Task: Copy the records below exactly, from the start through the line holding "tap(86, 57)", inclusive.

-*-*-

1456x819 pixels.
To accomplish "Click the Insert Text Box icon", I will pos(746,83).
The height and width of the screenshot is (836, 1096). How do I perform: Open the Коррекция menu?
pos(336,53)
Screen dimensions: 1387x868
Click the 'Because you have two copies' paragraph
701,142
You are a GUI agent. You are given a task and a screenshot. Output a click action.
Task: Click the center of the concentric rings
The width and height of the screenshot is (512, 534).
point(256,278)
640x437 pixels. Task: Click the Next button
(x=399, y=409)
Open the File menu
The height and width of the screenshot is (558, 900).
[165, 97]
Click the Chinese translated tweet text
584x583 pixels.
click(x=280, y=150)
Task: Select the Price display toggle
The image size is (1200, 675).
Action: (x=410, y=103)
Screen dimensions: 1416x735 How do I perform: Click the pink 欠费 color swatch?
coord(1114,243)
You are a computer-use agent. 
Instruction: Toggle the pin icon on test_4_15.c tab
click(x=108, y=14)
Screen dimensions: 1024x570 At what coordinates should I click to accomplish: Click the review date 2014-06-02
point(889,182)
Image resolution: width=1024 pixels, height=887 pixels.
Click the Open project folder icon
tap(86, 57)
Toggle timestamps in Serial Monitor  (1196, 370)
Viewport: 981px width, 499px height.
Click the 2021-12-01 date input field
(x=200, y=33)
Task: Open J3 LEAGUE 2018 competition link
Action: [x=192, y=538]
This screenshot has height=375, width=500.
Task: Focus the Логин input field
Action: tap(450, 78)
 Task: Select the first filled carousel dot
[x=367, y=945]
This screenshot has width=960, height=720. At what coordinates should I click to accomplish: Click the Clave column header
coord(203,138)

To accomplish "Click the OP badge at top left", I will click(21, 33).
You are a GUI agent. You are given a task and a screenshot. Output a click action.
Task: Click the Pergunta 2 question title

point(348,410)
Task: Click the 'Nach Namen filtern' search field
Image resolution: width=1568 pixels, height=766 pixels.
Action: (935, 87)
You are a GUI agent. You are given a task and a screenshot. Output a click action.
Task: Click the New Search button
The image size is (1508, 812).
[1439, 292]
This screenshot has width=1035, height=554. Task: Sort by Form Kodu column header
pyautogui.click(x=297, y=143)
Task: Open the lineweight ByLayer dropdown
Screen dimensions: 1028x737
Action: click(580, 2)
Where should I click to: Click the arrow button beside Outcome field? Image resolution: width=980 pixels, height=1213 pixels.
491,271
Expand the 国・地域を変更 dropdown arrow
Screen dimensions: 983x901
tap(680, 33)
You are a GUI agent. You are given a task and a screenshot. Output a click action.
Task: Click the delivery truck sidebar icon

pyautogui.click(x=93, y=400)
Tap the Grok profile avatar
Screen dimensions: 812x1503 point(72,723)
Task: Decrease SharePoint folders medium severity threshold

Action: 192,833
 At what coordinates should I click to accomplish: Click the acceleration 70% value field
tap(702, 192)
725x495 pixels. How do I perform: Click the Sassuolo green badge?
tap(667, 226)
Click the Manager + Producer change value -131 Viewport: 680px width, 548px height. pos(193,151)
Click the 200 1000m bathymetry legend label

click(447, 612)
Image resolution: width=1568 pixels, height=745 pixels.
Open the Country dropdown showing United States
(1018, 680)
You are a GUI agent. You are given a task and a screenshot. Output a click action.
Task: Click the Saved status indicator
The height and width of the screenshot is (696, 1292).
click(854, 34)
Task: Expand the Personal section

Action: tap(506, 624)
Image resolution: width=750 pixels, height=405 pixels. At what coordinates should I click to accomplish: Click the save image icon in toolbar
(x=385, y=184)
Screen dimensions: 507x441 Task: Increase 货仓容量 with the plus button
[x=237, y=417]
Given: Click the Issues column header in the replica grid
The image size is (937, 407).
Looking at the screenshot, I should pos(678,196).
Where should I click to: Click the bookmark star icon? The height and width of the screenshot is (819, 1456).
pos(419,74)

-*-*-

Correct result:
1456x819 pixels.
To accomplish "Click the Insert Text Box icon", I will pos(746,83).
The height and width of the screenshot is (836, 1096). How do I perform: Open the Коррекция menu?
pos(336,53)
Screen dimensions: 1387x868
Click the 'Because you have two copies' paragraph
701,142
You are a GUI agent. You are given a task and a screenshot. Output a click action.
Task: Click the center of the concentric rings
The width and height of the screenshot is (512, 534).
point(256,278)
640x437 pixels. Task: Click the Next button
(x=399, y=409)
Open the File menu
The height and width of the screenshot is (558, 900).
[165, 97]
Click the Chinese translated tweet text
584x583 pixels.
click(x=280, y=150)
Task: Select the Price display toggle
The image size is (1200, 675).
Action: (x=410, y=103)
Screen dimensions: 1416x735 How do I perform: Click the pink 欠费 color swatch?
coord(1114,243)
You are a computer-use agent. 
Instruction: Toggle the pin icon on test_4_15.c tab
click(x=108, y=14)
Screen dimensions: 1024x570 At what coordinates should I click to accomplish: Click the review date 2014-06-02
point(889,182)
Image resolution: width=1024 pixels, height=887 pixels.
Click the Open project folder icon
tap(86, 57)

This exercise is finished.